The U.S. government came up with the term "Hispanic" in the 1970s to generally refer to people who could trace their origin to Spanish-speaking countries. The term "Latino" refers to origins from Latin America, which includes non-Spanish speaking countries like Brazil. The terms are often used interchangeably, which is a point of some contention in the wider community.

But do the terms carry meaning among the people to whom they refer, or are they merely governmental designations?

"That's the way you call our people," Susana Clar, 52, said of the terms. She and her family emigrated from Uruguay nearly two decades ago, and she works as a vice president in her daughter, Vanessa Di Palma's, Salt Lake City, Utah-based communications firm.

"Either you are Latino [or] Hispanic. I'm fine with that, but I think that we are so much more than that," Clar said.

Manuel Baez, 49, a native of the Dominican Republic who owns an insurance agency in Tampa, Florida, laughingly answered the question of how he identifies himself.

"Manuel or Manny," he said, adding, "We're being put together in this package and that's too hard," he said, stressing that he didn't like labels. He continued, "Dominican-American really represents who I am, instead of Dominican or Latino."

He never uses Hispanic to identify himself because "I am mixed," Baez said. "Hispanic doesn't go with me because I don't believe that Spain was the best thing for Latin America."

"For me...there is no such thing as a Latino identity," said Suzanne Oboler, professor of Puerto Rican and Latino studies at John Jay College at the City University of New York.

"There's certainly a cultural understanding... [And] a political identity," she said, noting that the many different groups will join on particular issues such as immigration and wages.

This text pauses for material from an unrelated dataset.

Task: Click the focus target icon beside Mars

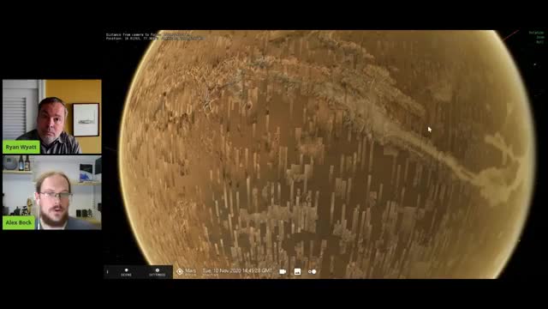Action: pos(180,271)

But she stressed that it was not a homogenous group. "Not all Latinos speak Spanish, for example. Not all Latinos are going to vote Democratic... All Latinos are not immigrants."

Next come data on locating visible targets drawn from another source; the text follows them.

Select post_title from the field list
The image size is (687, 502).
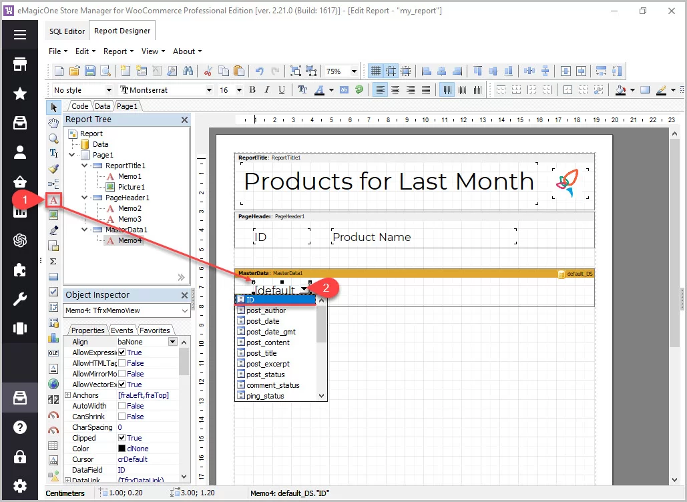coord(261,353)
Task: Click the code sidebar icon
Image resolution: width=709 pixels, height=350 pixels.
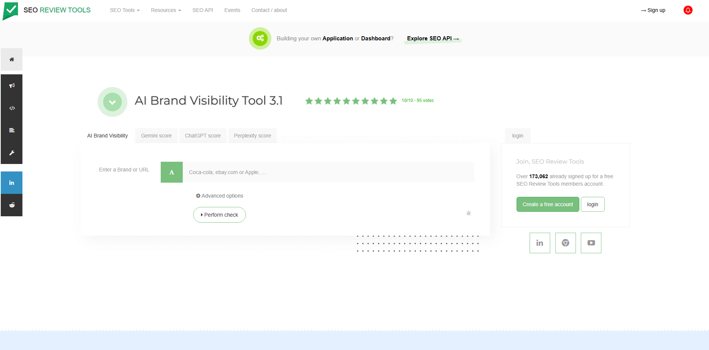Action: coord(11,108)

Others, such as Carl J. Kravetz, a longtime veteran of Hispanic marketing, said similarities among the different subsets of Latinos do show a Latino identity, one partly fused through the group's experience in the United States.

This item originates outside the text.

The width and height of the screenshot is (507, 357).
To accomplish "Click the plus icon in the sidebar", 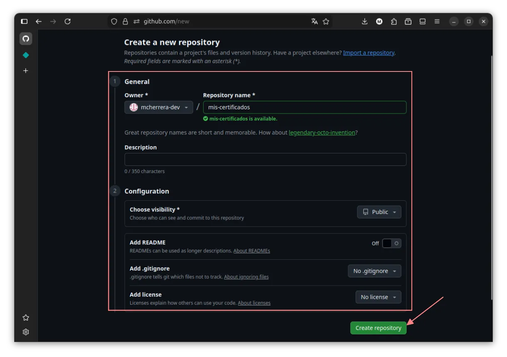I will (x=26, y=71).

Kravetz heads a Los Angeles-based Hispanic advertising agency called cruz/kravetz: IDEAS. He and his colleagues embarked last year on a Latino cultural identity project to better understand a group of consumers they felt could not be adequately reached through the traditional Spanish-language market.

There is "very definitely a Latino identity," Kravetz said. It is drawn along parallels in values and ways of thinking and regardless of country of origin, the group tends to "cluster" in a few areas, he said.

Those areas include interpersonal relationships (Latinos tend to emphasize family; individuality is not as important), perception of the future (the group is less driven toward goals), and spirituality (the group tends to be more fatalistic, more likely to say they have no control over their lives).

David Chitel, the founder of New Generation Latino Consortium, a group of advertising and media companies, also said there are definite cultural ties among Latinos, particularly between those born in the United States. So much so, he said, that he and others coined the term "new generation Latinos" to refer to them.